Transcribe every line below exactly; no image goes into the output.

▽

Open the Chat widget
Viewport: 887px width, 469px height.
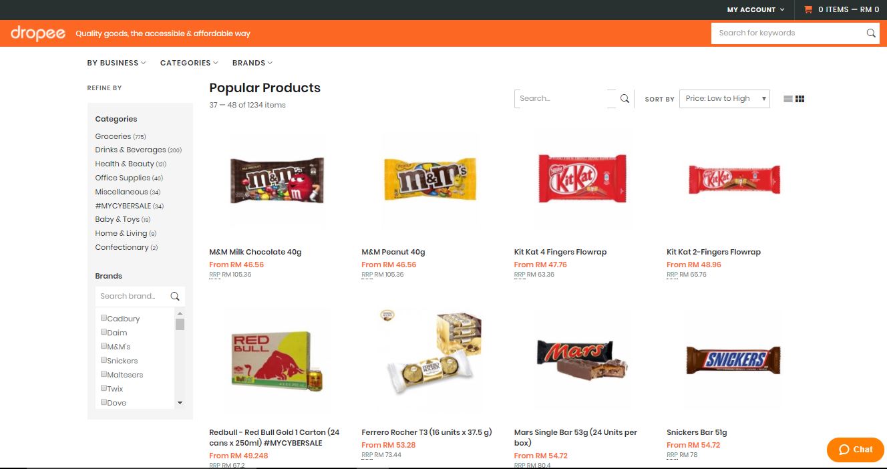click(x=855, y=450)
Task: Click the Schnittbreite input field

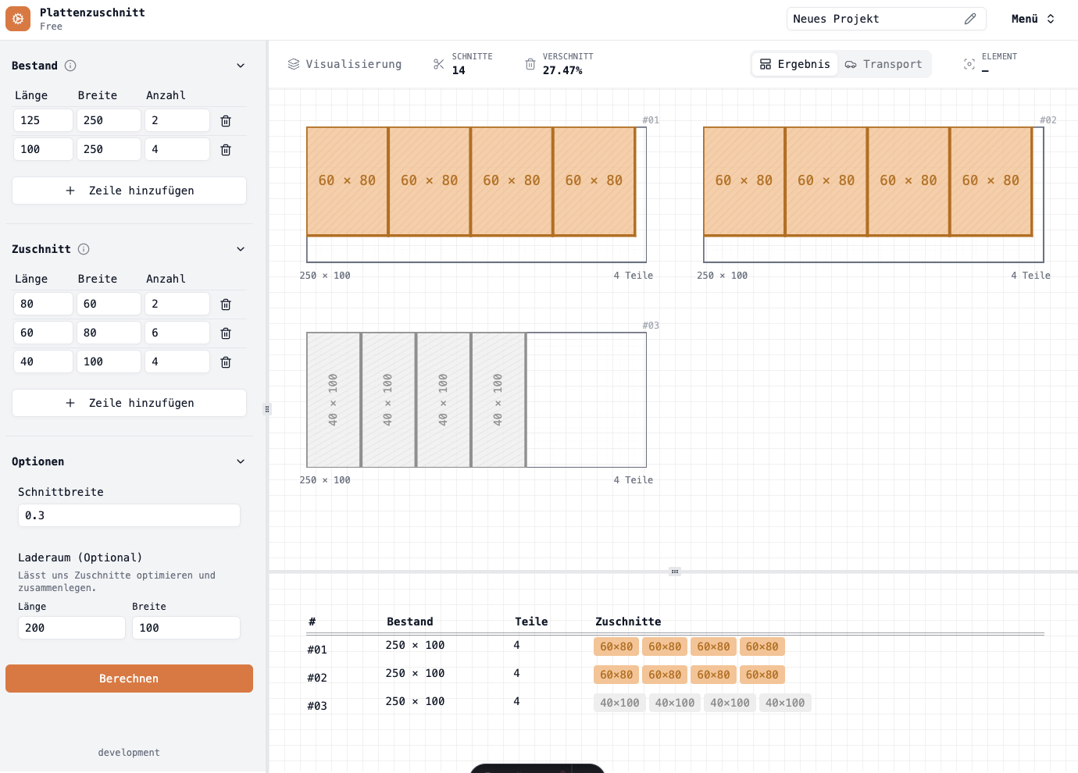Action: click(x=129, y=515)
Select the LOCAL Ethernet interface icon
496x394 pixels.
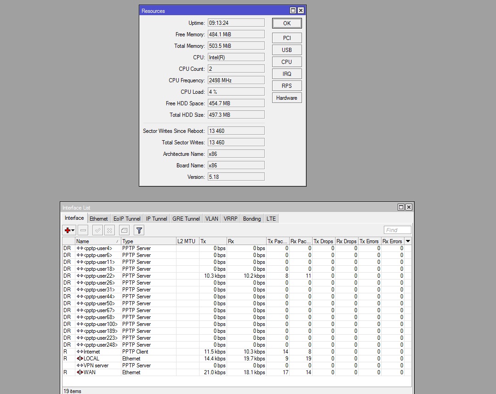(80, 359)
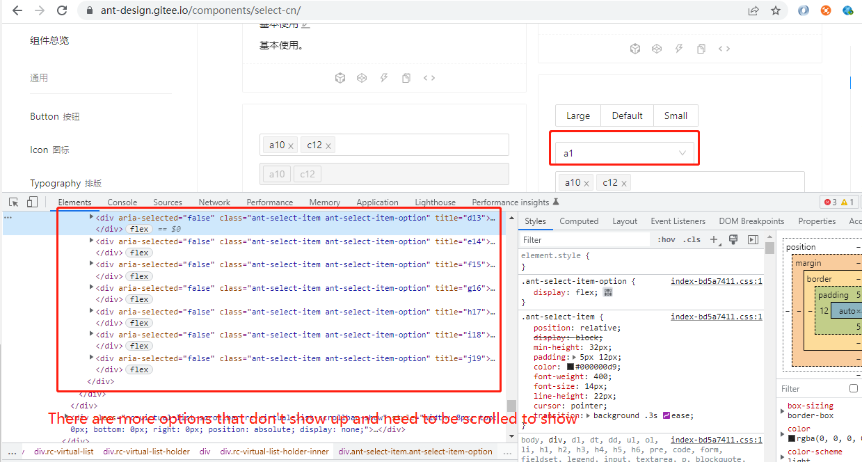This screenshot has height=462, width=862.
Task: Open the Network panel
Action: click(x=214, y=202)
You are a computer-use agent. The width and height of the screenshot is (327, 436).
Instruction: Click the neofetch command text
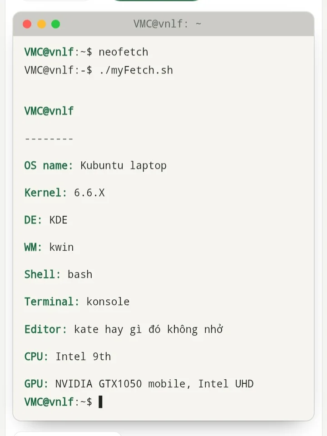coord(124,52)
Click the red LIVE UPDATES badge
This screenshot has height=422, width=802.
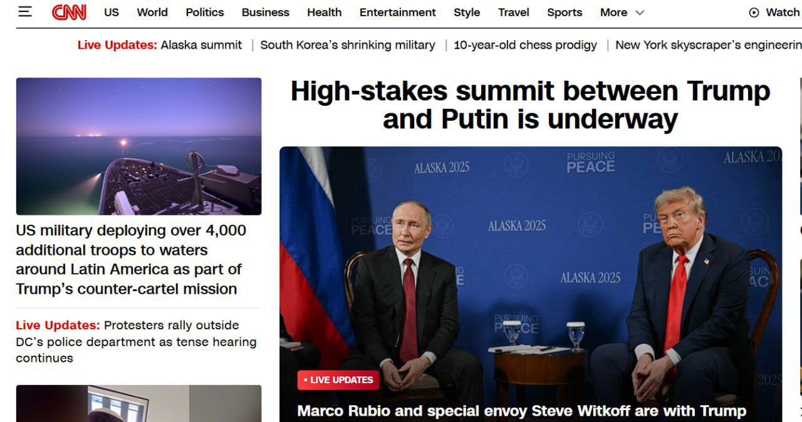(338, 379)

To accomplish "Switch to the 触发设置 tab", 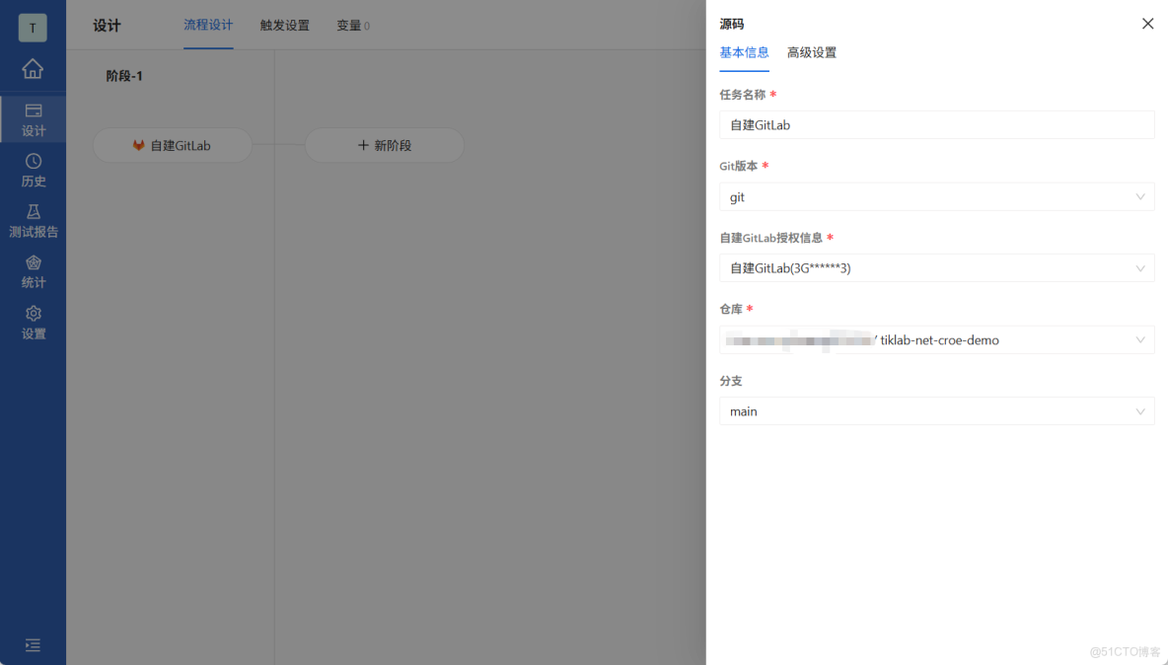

△

RESPONSE TO THIS TASK:
Open the Chat widget
Viewport: 887px width, 469px height.
click(x=855, y=450)
Task: Click the Schnittbreite input field

Action: click(x=129, y=515)
Select the LOCAL Ethernet interface icon
496x394 pixels.
(80, 359)
This screenshot has height=462, width=862.
Task: Open the Network panel
Action: click(x=214, y=202)
You are a computer-use agent. The width and height of the screenshot is (327, 436).
Instruction: Click the neofetch command text
coord(124,52)
Click the red LIVE UPDATES badge
This screenshot has height=422, width=802.
(338, 379)

To accomplish "Switch to the 触发设置 tab", 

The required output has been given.